I was bitten by the CW bug that night just like the black flies bite here in New Hampshire in the month of May.
I started to do a little bit of practice in late February, but I kept getting distracted.
In early March, Hanz Busch, W1JSB came over to my house and loaned me a nice portable Yaesu 817 radio that’s meant to take with you backpacking. It’s a very small and compact HF radio that puts out only 5 watts of power. But that was enough for us to transmit CW – continuous wave – to one another on 80 meters.
CW is another name for Morse Code. If you hold down the key that transmits Morse Code, it will send out one continuous wave. When you lift up the key and stop the transmission, the wave stops. But if you hold down the key for different periods of time and in a certain order, you create Morse Code.
A short transmission is called a di. A longer burst is a dah. So you send di’s and dah’s.
Hanz and I started practicing even though I had not memorized all the letters. Hanz would send me a letter, and I would listen to it. We did that several nights and I learned my call sign.
But I quickly discovered that if you want to get serious, you have to knuckle down and just memorize the alphabet, numbers one through ten and some basic punctuation symbols.
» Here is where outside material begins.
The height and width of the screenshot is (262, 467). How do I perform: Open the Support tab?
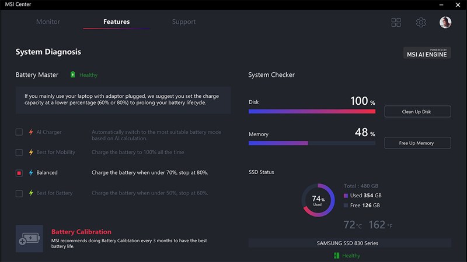[184, 22]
By the beginning of April, I had all that down. I could send Morse Code, but I wasn’t totally smooth. It takes practice.
I knew I was going to love CW, because on many a night I woke up in the middle of the night tapping out words on my pillow with my fingers. Crazy, isn’t it? Well, let me tell you – that’s a sign that you really want it.
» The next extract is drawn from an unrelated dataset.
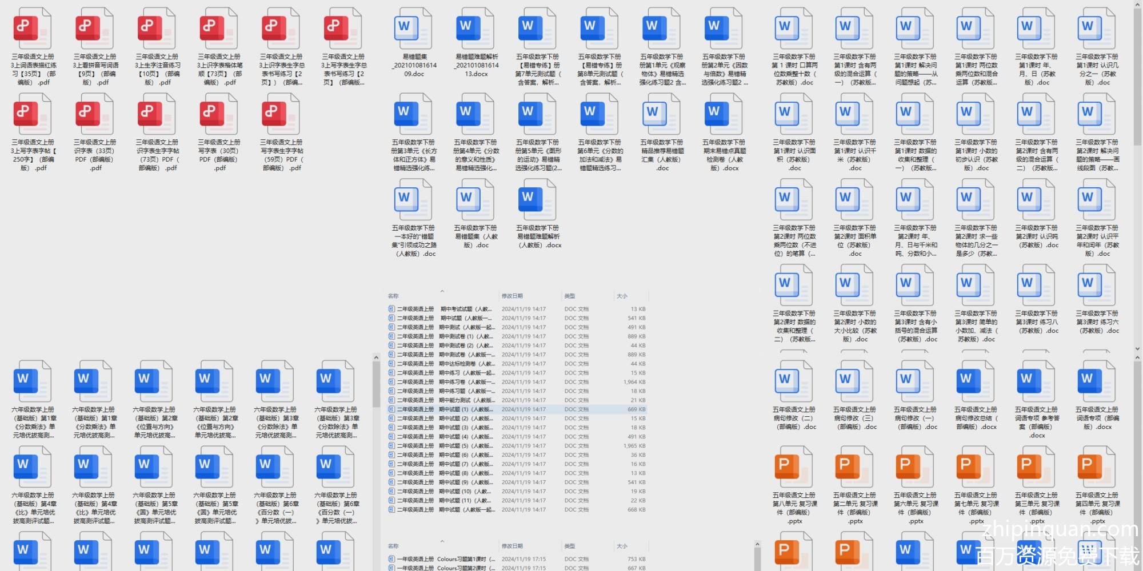Click the 类型 column header in upper list
Screen dimensions: 1143x571
[569, 296]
Right now my friend Jim Cluett, W1PID is helping me. He uses a cool program that allows him to type a message, set the words-per-minute rate, and it converts it into a cute little MP3 file.
I download that file and decipher what Jim sent. I really appreciate his attention and his mentoring me. It’s really helping me.
The hard part, for me, is listening and deciphering the code. I’m getting better, but it just takes practice. My goal is to be regularly transmitting and receiving by June 1, 2013.